A new corporate logo designed by Dato' Johan Ariff of Johan Design Associates was introduced on 15 October 1987, retaining the essence of the moon kite, now with a sheared swept-back look painted in red (top) and blue (bottom). Along with the new corporate logo, a new type style – MALAYSIA, was created. It is italicised to slant parallel with the logo to accentuate speed as well as direction. Within this corporate typestyle, the letters M, A and S bear red clippings to denote the initials of the statutory name of the airline, Malaysian Airline System (MAS). The introduction of blue to the original red logo has national significance.

Beginning 2010, all of Malaysia Airlines' new Airbus A330 and Boeing 737 aircraft sport the new standard airline livery featuring two strips of red and blue emerging from the bottom of the fuselage. The wau bulan on the tail was also refreshed. Although still featuring a sheared swept-back look with its colours in red and blue, its tails have been extended to appear twinned.
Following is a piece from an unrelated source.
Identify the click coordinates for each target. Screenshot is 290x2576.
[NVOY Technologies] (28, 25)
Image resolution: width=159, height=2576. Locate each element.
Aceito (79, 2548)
Moreover, the airline's name on the fuselage is presented in full unlike before and it is entirely blue.

In 2012, the corporate logo of red and blue wau bulan was refreshed. The new wau bulan faces right, as it did in the original 1971 logo, and its tails have been extended. Initially, the airline settled for an all blue wau bulan but it has since reverted it to its red and blue form. The wordmark has also been modernised with a new typeface and the word "airlines" is now presented in lowercase. That same year, the airline also unveiled a new and exclusive livery for its Airbus A380 fleet to highlight the flagship carrier of the airline. It features an all-blue wau bulan on the tail and strip of blue ribbon on the fuselage and engines, the airline's name is entirely in blue as well. Also in the same year a special retro livery scheme was painted on one B737-800 9M-MXA. The aircraft sports a rendition of the 1970s Malaysia Airlines System paint scheme to commemorate the airlines 40 year anniversary. A Boeing 747-400 was also painted in the same retro scheme in 2016.

In 2017, the airline introduced its 'Negaraku' livery on one Boeing 737. Initially a special paint scheme on few selected aircraft, it is now in the process of being integrated as the standard livery across the entire fleet. This livery has the Malaysian flag painted across the aft section of the aircraft's fuselage and symbolizes Malaysia's rich heritage culture and also modifies the corporate wau bulan logo on the tail section of the aircraft.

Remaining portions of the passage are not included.